Никита Демидов насторожился: в льстивой речи начальника почуял он повадку хищного врага. В свою очередь он поклонился Плещееву:
— Хвала осподу, драгоценный Иван Никифорович, попечением и заботами царя Петра Ляксеича наши заводы работают добро. Живем помалу.
— То хорошо, — сладко улыбнулся Плещеев, но глаза его остались сухи и мертвы.
«Эх, без души и огнива человек, — подумал Демидов. — Ну, да на таком деле это кстати».
Капитан-поручик вернулся к столу, уселся и, улыбаясь, продолжал любезный разговор:
— Сенатом повелено мне узнать, много ли пришлых и гулящих людишек обретается на ваших заводах? Сказывали челобитчики, что кровный сынок ваш Акинфий Никитич поставил к литейному делу военнопленных свеев, бежавших с мест поселения…
Демидов сидел у стола, крытого зеленым сукном, напротив грозного капитан-поручика; на лбу выступил пот.
«Обо всем догадывается супостат, но доказательств нет», — сообразил Никита и спокойно сказал:
— Посадские людишки да завистники оболгали меня перед сенатом. Ни беглых, ни пленных свеев не держим на заводах. Радеем, сколь хватает нашей силенки.

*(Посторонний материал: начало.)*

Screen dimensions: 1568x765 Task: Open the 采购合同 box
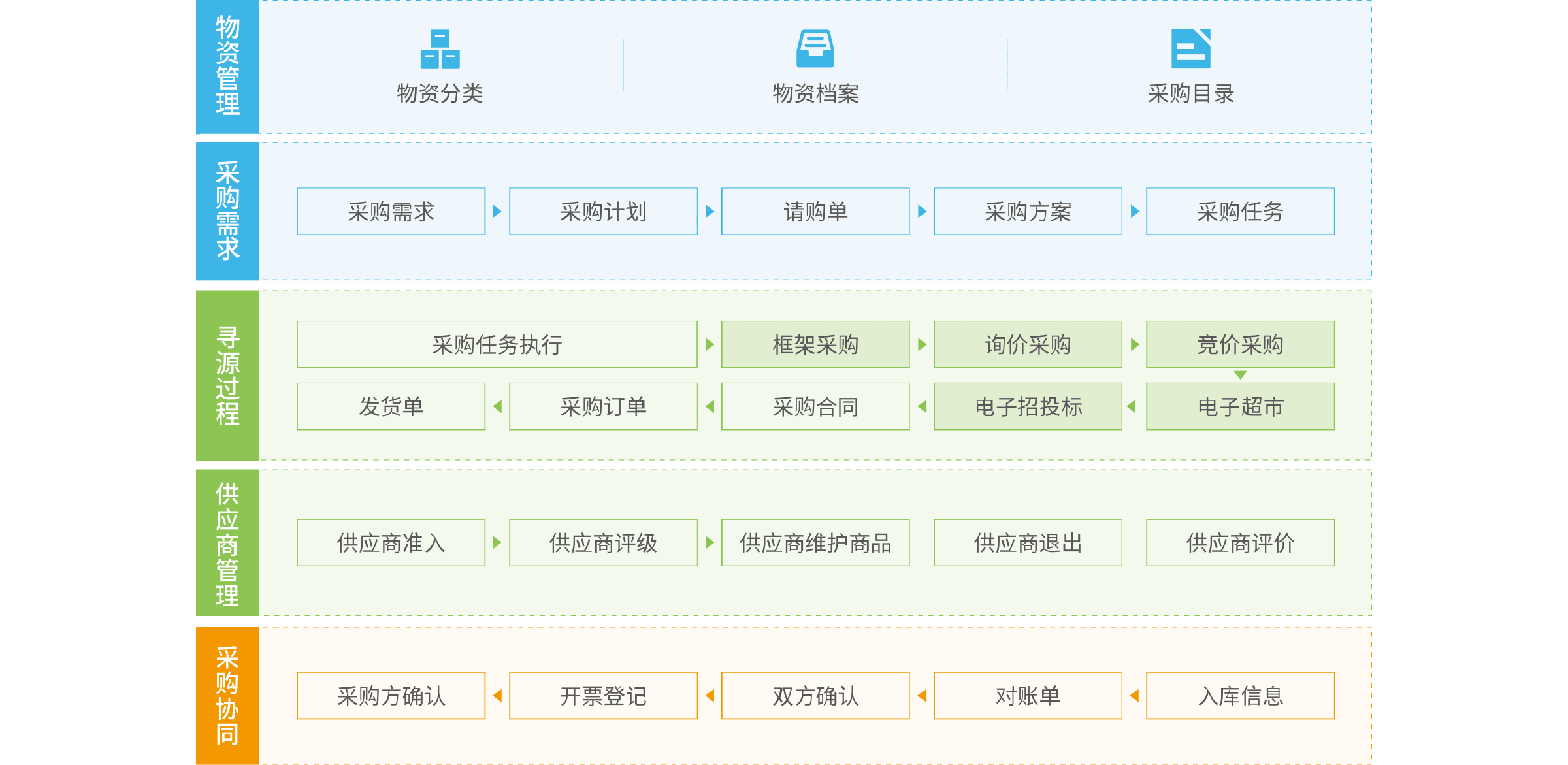pyautogui.click(x=815, y=406)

Плещеев пронзительно глядел на Демидова. Заводчик подался вперед, положил натруженные руки на костыль; руки были тяжелые, жилистые. Лицо Никиты вытянулось, глаза горели сухим блеском. За спиной Плещеева на стене висел писанный по холсту царь Петр Алексеевич в Преображенском мундире. Демидов тяжко вздохнул. Капитан-поручик опять спросил:
— Дознано нами, что приписные и работные люди живут на заводах скудно и жестокости чинятся над ними. Правда ли то?
Никита легонько стукнул костылем об пол, усмехнулся:
— За работенку людям сполна плачу, а то, что скудость в хлебе, — был грех… Без суровости же не обойтись. Судите, господин, сами: кругом там скала-камень да дремучая чащоба, хлеб не сеяли, а народ заводишки ставил на голом месте. Пушки да снаряды надобны были, не поджидать, когда хлеб взрастим. Оно всякому доброму хозяину известно: коли дом ставят, мужику приходится тогда туго. Жестокостей не чиним, а суровы — это правда! Без суровости народ разбегся бы, никто не хочет идти на огненную работу… Одним ласковым словом, господин мой, да привольным житьишком больших дел не наробишь!